Federal lands are a part of our national heritage. In West Virginia, they bring residents and visitors alike together for hiking, biking, camping, fishing and more. They protect wildlife habitats and offer scenic views, as well as provide endless opportunity for outdoor education.
Beyond that, they act as a huge economic booster and tourism driver for the state.
West Virginia’s eight national park units attract over 7 million visitors every year. In 2018 alone, these visitors spent nearly $74 million in the parks’ gateway communities. That spending supported more than 1,000 jobs and added $85.8 million to the state’s economy — money that was put back into businesses, schools and families.
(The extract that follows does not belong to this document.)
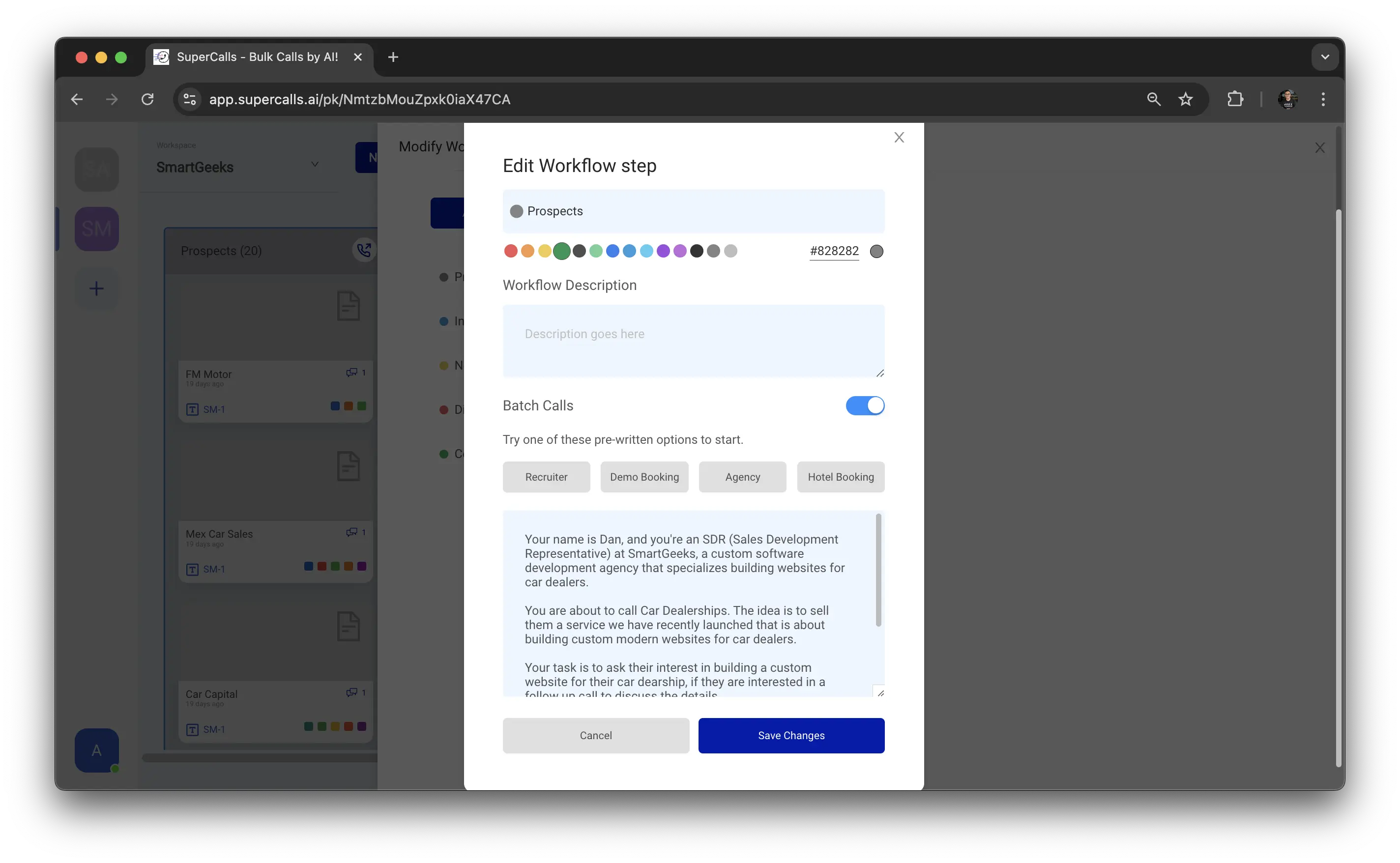Click the sidebar add workspace plus icon
The image size is (1400, 863).
[96, 288]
Most national parks in the state suffer from a variety of deferred-maintenance needs. This includes the New River Gorge, Harpers Ferry National Historical Park, areas on the Bluestone and Gauley rivers and the Appalachian Trail. Despite their undisputed value to the state, national parks in West Virginia require nearly $62 million in infrastructure repairs.
Leaders in Congress must make restoration a priority. Right now, this bill is supported and co-sponsored by the entire West Virginia congressional delegation, but we must keep it moving forward.
I hope readers will join me in urging our members of Congress to remain strong in voicing their bipartisan support for this legislation to secure the dedicated funding our parks need to stay vibrant for generations to come.